It’s a new year, people. The dumpster fire that was 2016 is over and we stand basking in the shiny new-ness and promise that is 2017.
I, for one, am full of the relief and hope that only a new beginning can bring.
2016 wasn’t all bad, though, and before I move on I want to acknowledge all the very good things that happened in my life that have been so totally overshadowed by the bad things snowballed down to catch me up and roll me down the mountain with it.
* I lived in Switzerland for half of this year. It was freakin’ fantastic. We gorged ourselves on some of the world’s best cheese and chocolate. We reveled in the beauty of the architecture and the ease of travel. We embraced simpler and European lifestyles.
* I feel happy in my writing. Really happy. It’s what I would prefer to be doing almost all the time. I constantly carry notebooks with me and jot down ideas, phrases, and characters. I made a conscious decision in 2016 to dedicate more time to writing. It helped me to find my voice and helped the words come more easily, which leads to more happiness. The constant practice has paid off in being published more often and in my blog being nominated for an award!
* I indulged in traveling. In this year alone I went through Iceland, Athens, Paris, Rome, Amsterdam, Iowa, Minnesota, and Southern California. I got to go to the Floyd County Fair for the first time in about 15 years and relive my youth through the eyes of my niece and nephews. I traveled to Hogsmeade with my boon companion, Margaret, and we frolicked in all things Harry Potter. I traveled. And I found glimpses of myself. And I decided that maybe travel wasn’t such an indulgence after all.

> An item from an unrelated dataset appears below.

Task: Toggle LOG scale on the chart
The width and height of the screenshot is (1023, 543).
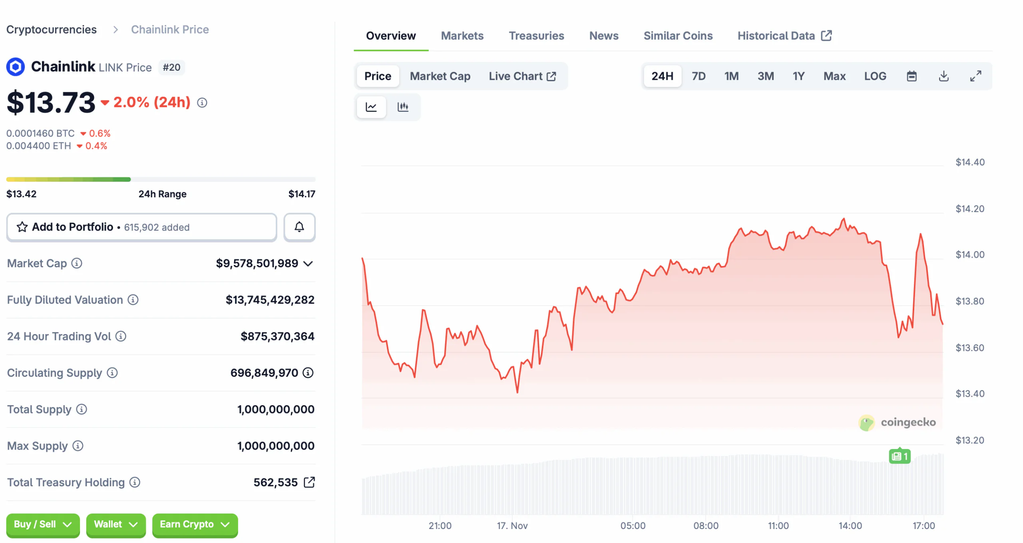Action: [x=875, y=76]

* We sold our house. It was relatively painless, although I bitched and moaned about the buyer a bit to Mark and any friend who would listen to me. They were awesome at giving a sympathetic nod and handing me a glass of wine. But the house sold! And in very little time, too. Which freed us up for more adventures.
And now, as I stare out across the – as of yet – unblemished field that is 2017, I am looking forward to accomplishing a few things.
* Buying a new house. We don’t know where, yet. There are heaps possibilities! So many that it is a smidgen daunting, but also dreamily endless.
* Finishing writing a book. I am close, but oh so very, very far away. It might mean less blogging, but, oh! to finish a book! That is quite a dream.
* More travel! I already have trips planned to Northern California, Ontario, and Colorado. More are percolating around in my head. Maybe London? Perhaps Florida? Could a return to Spain be lurking?
* Purging and downsizing. As the boys get older they outgrow a lot of things – clothes, toys, games, to name a few categories. And I outgrow things, too. There are things from storage I haven’t touched in almost 3 years now that need to go. I started the purge in 2014 and found the more crap I took out of the house the more peaceful and the happier I felt. With all the moves coming I am poised to continue purging. I doubt I’ll ever be finished.
But isn’t that life? To never be finished? To constantly move forward? Even if it is slowly? Even if the path is hard? Even if the path is leading you into places you never wanted to go? Isn’t is always to go ever forward and never back?
“Ever forward, never back” is actually mine and Shaun’s travel mantra, which might actually explain quite a bit of our misadventures. However, it is also a poem by Vince Gullaci. The poem is much more hopeful and less bumblingly intrepid than our mantra.
to what vaulted
sense of future
do our eyes scan forward
And so it is my wish for you, in this pristine 2017, that you scan the horizon and find a vaulted future for yourself to move boldly into.